- Quantum Information Science: Quantum optics based on semiconductor and topological insulator materials, optically mediated quantum information processing with qubits defined in quantum dots that are embedded in nanocavities inside a photonic crystal, quantum cryptography.
- Wide-band Gap Semiconductor Materials: Study nonlinear optical effects, such as 4-wave mixing spectroscopy, many-exciton correlations, single-photon and many-photon entangled-photon sources.
- Topological Insulator and Weyl Semimetal Materials: Study electronic properties of nanostructures linear and nonlinear optical effects, plasmonic effects.
- Graphene: Model mid-IR photodetectors and mid-IR thermal emitters based on the plasmonically enhanced photothermoelectric effect.

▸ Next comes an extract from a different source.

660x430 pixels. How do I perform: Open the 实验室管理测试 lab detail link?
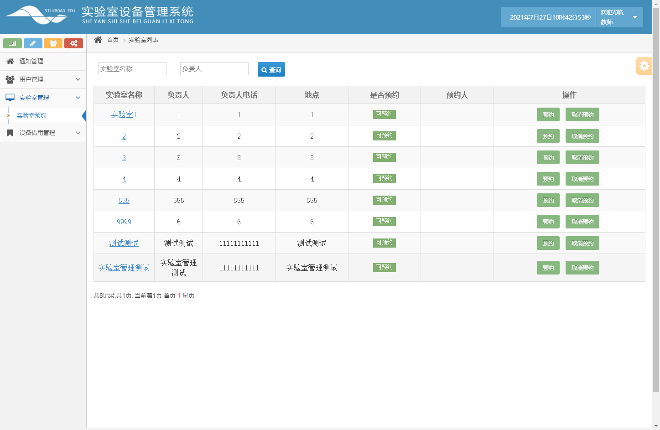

- 2D materials beyond graphene: Investigate and model transistors, photodetectors, and sensors based on 2D layered materials. Identify defects suitable for single-photon sources.
- Plasmonics in hybrid metal-semiconductor materials: Model light- and voltage-controlled switches to control the propagation of surface plasmon polaritons.
- Photovoltaics: Develop new nanoparticles for solar energy harvesting, luminescent solar energy concentration for improving current solar panels.
- Water splitting: Develop new nanoparticles for improved photocatalysis.